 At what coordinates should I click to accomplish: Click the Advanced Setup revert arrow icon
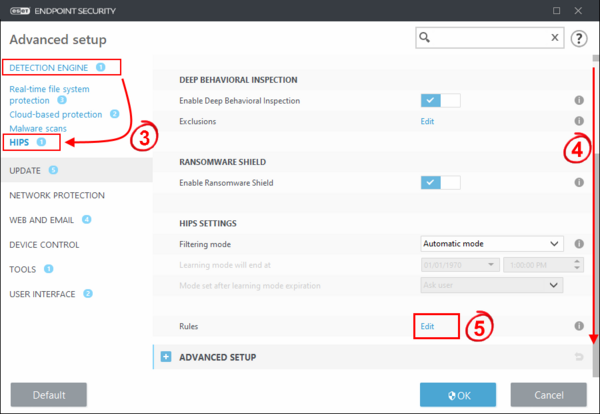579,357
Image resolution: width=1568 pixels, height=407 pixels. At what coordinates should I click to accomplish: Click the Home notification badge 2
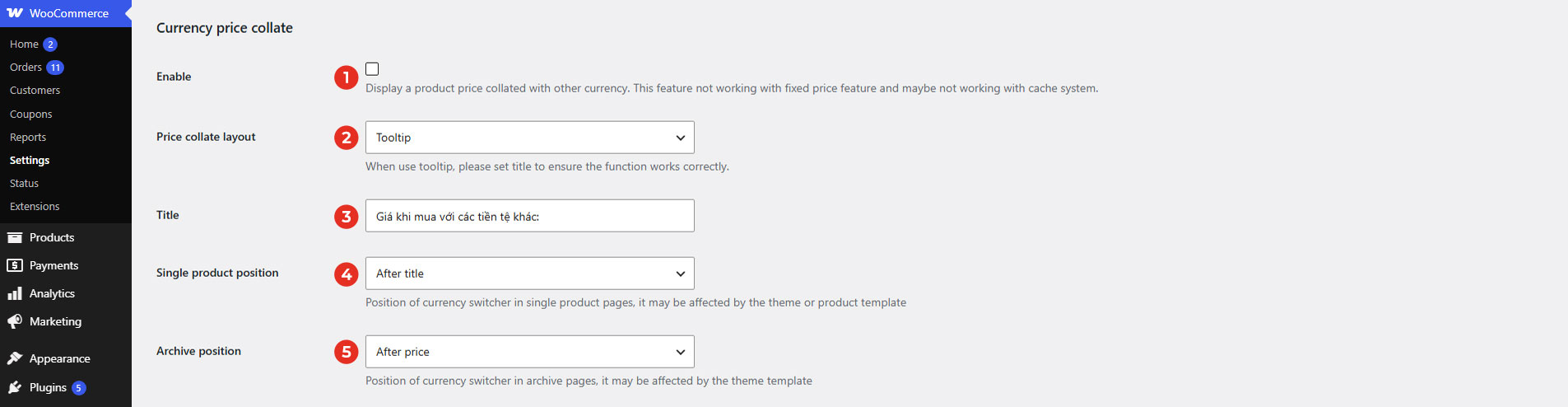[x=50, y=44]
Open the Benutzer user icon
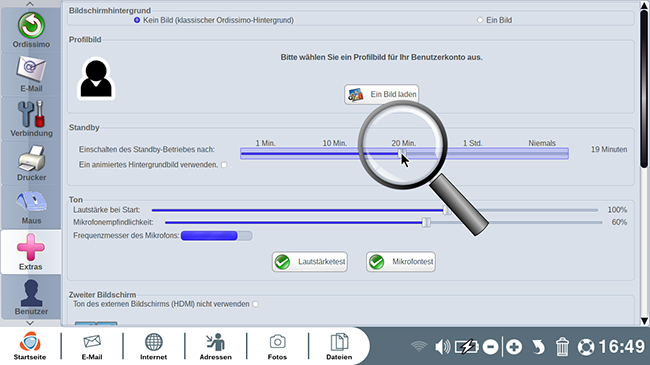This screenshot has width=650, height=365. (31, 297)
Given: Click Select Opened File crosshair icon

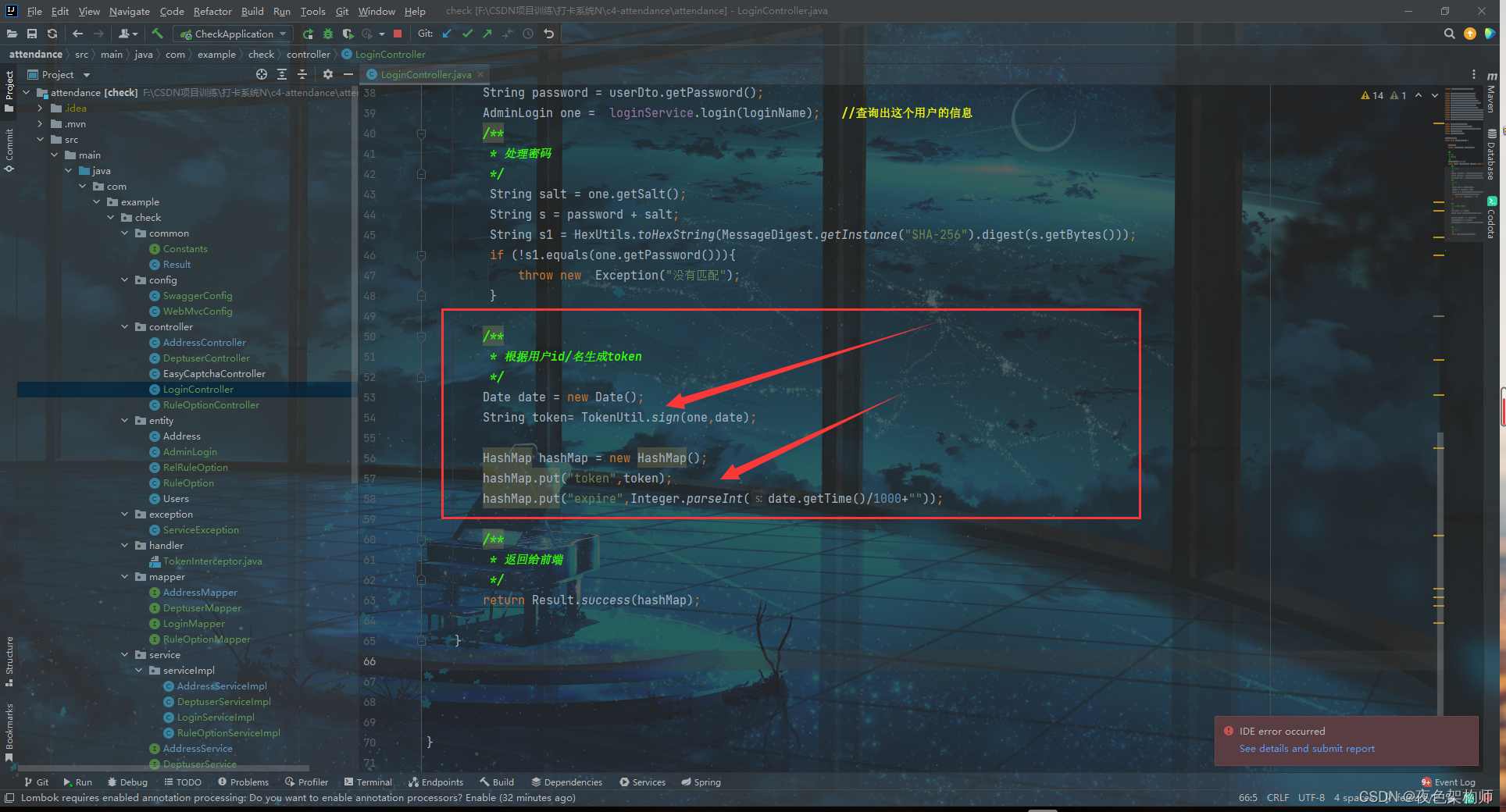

**Directions:**
Rewrite the entries above as a numbered list with one line per item. Skip any blank lines and leave out the pictures.

**Task output:**
1.  At what coordinates should I click to accomplish: Click the Advanced Setup revert arrow icon
2. 579,357
3. Image resolution: width=1568 pixels, height=407 pixels. At what coordinates should I click to accomplish: Click the Home notification badge 2
4. [x=50, y=44]
5. Open the Benutzer user icon
6. This screenshot has width=650, height=365. (31, 297)
7. Given: Click Select Opened File crosshair icon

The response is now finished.